(TEKST STRONY)
= = = = = = =

Biorąc pod uwagę ideologiczne korzenie, dizajn filmu jest w oczywisty sposób dość klasyczny. Jako, że akcja dzieje się w bliskiej przyszłości, technologia na pokładzie Icarusa jest prawie że współczesna, z dodatkiem kilku nowinek. Spore wrażenie robi konstrukcja samego statku z ogromną odblaskową tarczą przeciwsłoneczną na dziobie, a absolutnie powalający jest dizajn skafandrów do spacerów okołosłonecznych. Groteskowe postacie w kolorze złota kojarzą się głównie z golemem w masce spawalniczej. Dzięki temu dramatyzm kilku akcji rośnie, hmmm… dramatycznie.

= = = = = = =

(FRAGMENT ŹRÓDŁOWY)
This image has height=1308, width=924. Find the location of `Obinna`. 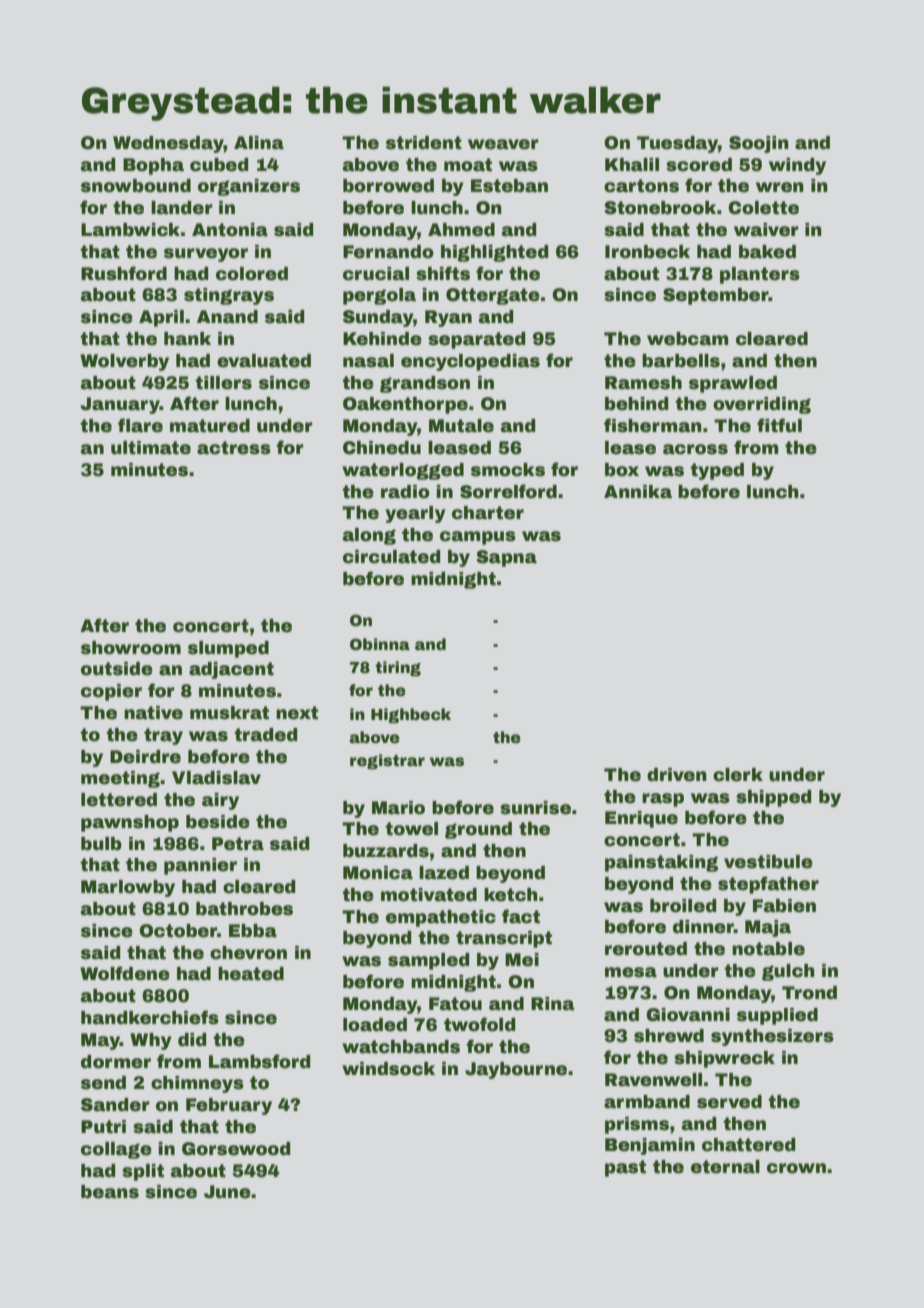

Obinna is located at coordinates (380, 644).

= = = = = = =

Odpowiedz krótko na poniższe pytania, korzystając z tekstu strony zamieszczonego powyżej.
1. Jak nazywa się statek, na którego pokładzie znajduje się opisana technologia?
2. Co znajduje się na dziobie tego statku?
3. Z czym głównie kojarzą się groteskowe postacie w kolorze złota?

1. Icarus.
2. Ogromna odblaskowa tarcza przeciwsłoneczna.
3. Z golemem w masce spawalniczej.